Earth and Air Read online

Page 20


  “How kind of you to ask,” said Hippo, incapable of irony. “Yes, I’m afraid I may have been a wee bit careless and let myself get . . .

  you know what. I think I’ll probably pop later tonight, but if you all get aboard and close the ports and I go downwind you’ll be quite safe. My poor darlings will just have to take their chance.”

  “Remember what she was saying twenty minutes ago?” said David.

  “The Lord has changed her heart,” said a Whizzer.

  “Infinite is His mercy,” said the other one.

  “Do you still want to go home, Bird?” said David.

  “Come off it. I notice you don’t ask old Mole. Just because I’m female you pick on me for a moment of nostalgia, as if I was a brainless ninny all the time.”

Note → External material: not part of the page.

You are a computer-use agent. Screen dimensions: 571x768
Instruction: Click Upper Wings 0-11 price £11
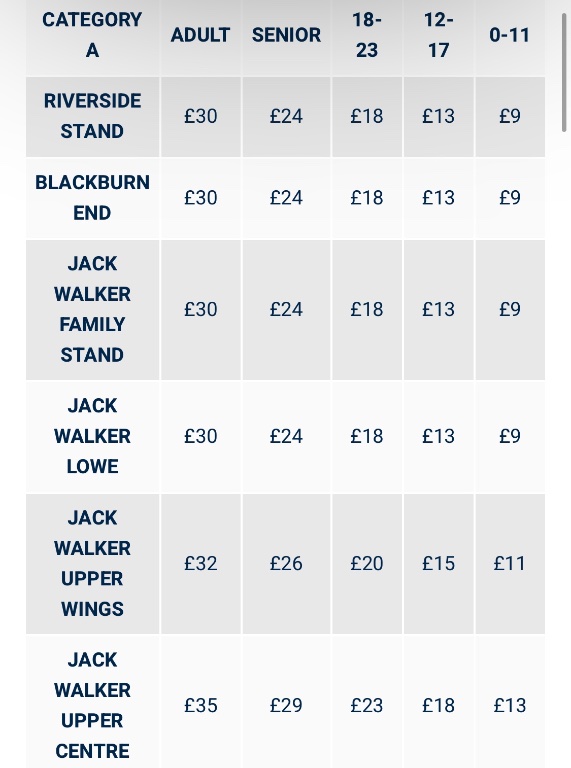(x=510, y=564)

  “But you’re back to normal now? You too, Mole? And the Bandies? And me. But it isn’t normal. We’re all behaving in ways which are unnatural for our species. We’re suppressing some parts of our behaviour and exaggerating other parts. It isn’t normal for me to act like a fault-free computer. My brain has computer like abilities, but in order to function as a crew member I’ve had to adapt them. It isn’t normal for Bandies not to mate whenever four of them meet, but they’ve suppressed that side of their behaviour. It’s the same with all of us. Now think of the order of events: Cat dies; we stop being a crew and become individuals; a new Cat turns up and we start being something like a crew again; only this new Cat is badly wounded and not paying proper attention, which is why we have still got a little time left.”

  David glanced towards the bucket. The water level, which had at first perceptibly sunk was steady now. As soon as it started to rise it would mean that Doc was beginning to withdraw his substance from the Cat’s body.

  “Listen,” he said. “Do you remember that load of jade we hijacked round Altair? We could all have retired on that, but we didn’t. Instead we got rid of it at the first opportunity, for a ludicrous price. Why? Because it would have broken us up as a crew, and we’ve got to stay as a crew, not for our own sake but for Cat’s. The Cat is a parasitic species. I don’t know anything about natural Cat behaviour, which is interesting, considering that I’ve got all your details stored away, but my bet is that on their own planet Cats are parasitic on lower animals. When the first explorers reached their planet they simply adapted them into the system, and now the function of a space crew is to provide a safe environment for a Cat.”

  “It wasn’t safe for our Cat,” said Mole.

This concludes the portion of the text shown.